La prima è che si parla di un numero di vaccinazioni medio a livello nazionale, quindi è importante che non ci siano troppe differenze territoriali, perché non si possono avere zone che restano troppo indietro aiutando la circolazione del virus: rischierebbero di subire restrizioni. In questo senso è importante combinare grandi centri vaccinali con strutture capillari sul territorio, pensando anche a unità mobili per raggiungere le località più lontane dai centri urbani. L’altra criticità è relativa alla disponibilità di vaccini: è evidente che se non ci sono salta tutto. L’arrivo di quello di Johnson&Johnson è certamente importante, ma non è chiaro se basterà.
È un bene quindi aver stanziato 2,1 miliardi nel Decreto sostegni per l’acquisto di nuovi vaccini.
Sì, acquistare i vaccini è una buona idea, anche se l’importante è trovare chi ce li venda. Speriamo che anche l’Europa cambi marcia come auspicato dallo stesso Draghi.
È giusto, come dice Franco, arrivare a diminuire e poi cancellare i sostegni all’economia a fine anno?

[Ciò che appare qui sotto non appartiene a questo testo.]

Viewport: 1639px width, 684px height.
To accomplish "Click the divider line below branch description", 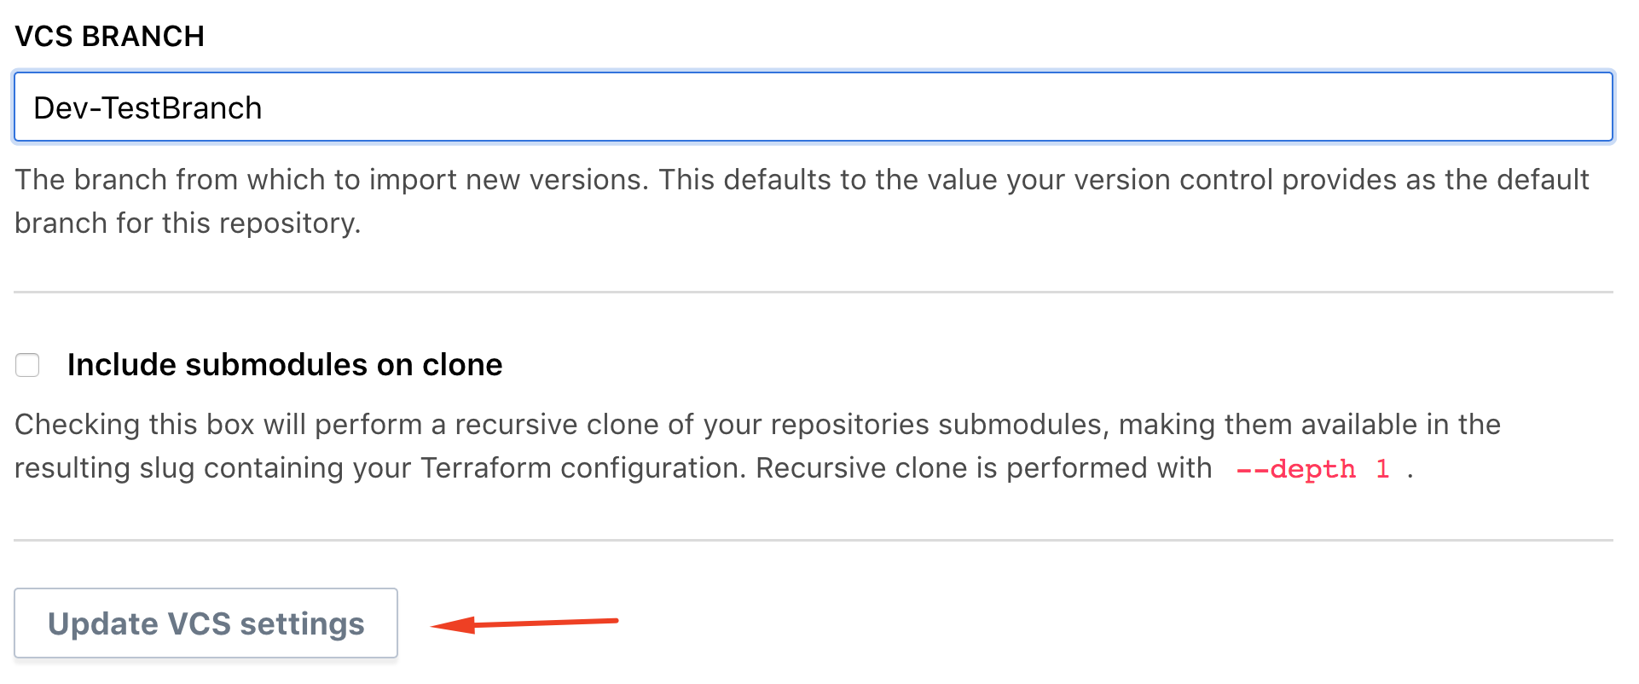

Nella misura in cui non ci sono più restrizioni, i ristori per forza diminuiscono, perché non viene più “violato” il diritto a poter esercitare la propria attività economica. Bisogna dare sempre più libertà agli operatori invece che ristori. Ciò non toglie che si possano fornire crediti d’imposta o che si possa inventare qualche “derivato buono” che consenta di non fare un’operazione tecnicamente di bilancio.
I sostegni possono passare dall’intervento pubblico nelle aziende?
Bisogna smettere di pensare di risolvere i problemi con le nazionalizzazioni, anche perché occorre cercare di contenere la spesa pubblica.
L’economia italiana, dopo un lungo lockdown e i continui stop-and-go, potrà ripartire senza aiuti alla fine dell’anno?
Non avremo grandi difficoltà a ripartire visto che fortunatamente c’è una propensione degli Stati Uniti, che per noi sono un mercato enorme, a favorire il commercio con l’Italia e a intervenire coi loro fondi di investimento nel nostro Paese, che è pur sempre strategico per Washington essendo al centro del Mediterraneo. Dovremo poi certamente fare qualcosa per stimolare la domanda interna.
Per esempio?
Per cominciare basterebbero quattro cose. Bisogna sburocratizzare, il codice degli appalti blocca ancora troppo i cantieri. Occorre evitare opere cofinanziate tra fondi Ue-regioni, perché quest’ultime, specie al Sud, spesso si ritrovano senza risorse che dirottano al sistema sanitario o ad altre voci. Un altro aiuto alla domanda interna può arrivare dalla riduzione di alcuni tributi, come le imposte di registro, che gravano sul settore immobiliare ed edilizio, che può essere quindi ravvivato. Un altro intervento importante riguarderebbe i contratti di lavoro, per fare in modo che siano più flessibili in questa fase. Senza tutto questo non riusciremo a valorizzare la possibilità di ripartire coi vaccini. La campagna vaccinale in questo caso è come la politica monetaria: crea una condizione permissiva, ma da sola non genera crescita.